8

 

Professor Nigel Harvey (Professor of Judgment and Decision Research at UCL London) and Mr Tobias Harvey (Student of Law at Kings College London) Written evidence (NTL0025)
 

1. Witness Background

1.1. Nigel Harvey is Professor of Judgment and Decision Research in the Department of Experimental Psychology at University College London. He is a past-president of the European Association for Decision Making (EADM) and has served on the editorial boards of the International Journal of Forecasting, the Journal of Behavioral Decision Making and Futures and Foresight Science. Much of his work has dealt with the use of judgment in forecasting. His current research focusses on how people combine their judgment with forecasts produced algorithmically, on the effectiveness of the resulting forecasts, and on ways of improving that effectiveness. He acted as an advisor for the New Zealand Law Foundation’s 2017-2019 project on Artificial Intelligence and Law in New Zealand. It is his knowledge of this area that prompted this submission of written evidence to the inquiry.

1.2. Tobias Harvey is a student of law at King’s College London.

2. Executive summary

There are problems associated with applying advanced algorithmic tools based on machine learning approaches to legal judgment and decision making. They include promulgation of existing biases and lack of transparency. These and other problems, together with some potential solutions to them, are considered by the New Zealand Law Foundation’s project Artificial Intelligence and Law in New Zealand. We refer the Committee to their reports and associated publications and briefly summarize some of their main points.

3. Types of algorithm: An important distinction

3.1. Algorithms are sets of rules that are designed to produce desired outcomes. They are typically implemented by computers and, broadly speaking, are of two types. In conventional (non-advanced) algorithms, the rules are explicit within the computer programme. As a result, the rationale for decisions made by such algorithms is transparent.

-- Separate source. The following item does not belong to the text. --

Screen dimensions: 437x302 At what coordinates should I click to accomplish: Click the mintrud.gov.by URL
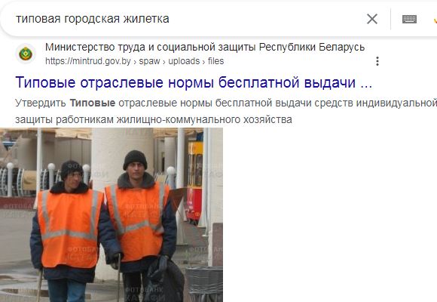88,61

3.2. More recently, computers have been programmed with more advanced algorithmic tools. These include learning algorithms that use machine learning techniques - often regarded as a type of artificial intelligence (AI). They use information extracted from large historical data sets to identify relations between input variables (e.g., features of a crime and an individual convicted of it) and output variables (e.g., the sentence given). These learning algorithms (sometimes termed neural networks) use parallel distributed processing techniques that are elaborations of those originally developed during the 1980s. They make decisions in accordance with statistical relations within the historical data used to train them. However, it is difficult to provide reasons for why they treat a particular case in a particular way: currently, all but the simplest algorithms of this type lack the transparency that is seen as important by those who are considering using them.

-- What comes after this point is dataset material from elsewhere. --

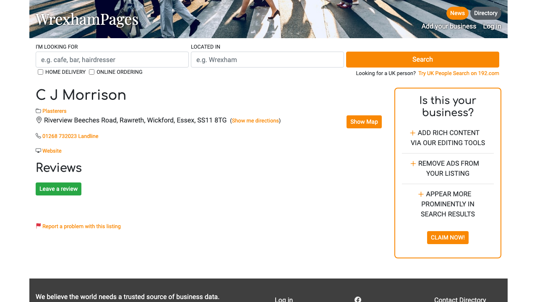The height and width of the screenshot is (302, 537).
Task: Switch to the Directory tab
Action: pyautogui.click(x=485, y=13)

3.3. Explicit algorithms may be difficult to formulate because people vary in their opinions about the rules that should be included in them. However, once those rules are agreed, decisions those algorithms make are transparent. In contrast, learning algorithms develop their own rules for decision making by analysing historical data derived from decision-makers’ past behaviour: there is little room for debate about what those rules should be. However, the decision making rules extracted by learning algorithms will rarely be transparent to those using them. They may also promulgate undesirable features of past decision making (e.g., certain types of prejudice) that are present in the historical data.

3.4. This call for evidence focusses on the second class of algorithms, advanced approaches that include learning algorithms based on machine learning and related AI techniques. However, in discussing them, it will be occasionally helpful to compare their features with those that characterize explicit algorithms.

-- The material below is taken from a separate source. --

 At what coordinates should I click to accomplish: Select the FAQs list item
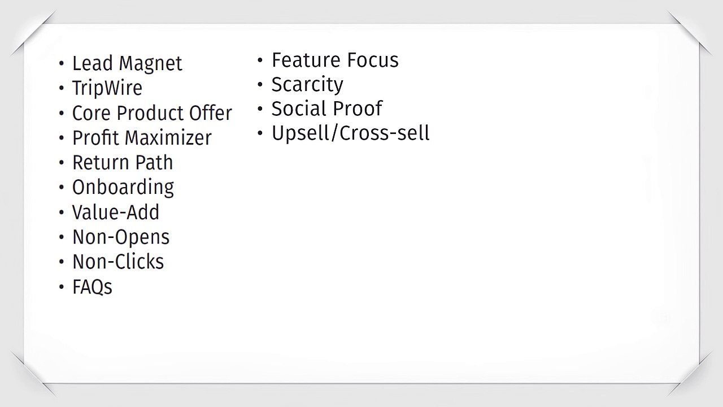[92, 287]
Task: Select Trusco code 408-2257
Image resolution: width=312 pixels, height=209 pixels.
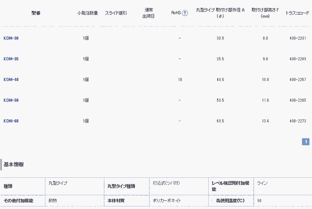Action: (298, 80)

4. Algorithms in legal settings

4.1. Like all judgments, those made within legal contexts suffer from two undesirable features: bias and inconsistency. Bias refers to systematic differences between judgments that are made and those that should be made according to recognised criteria or guidelines (e.g., based on fairness). Inconsistency refers to non-systematic differences in judgment: for example, apparently random differences in judgments made in response to the same case by different people or by the same person at different points in time.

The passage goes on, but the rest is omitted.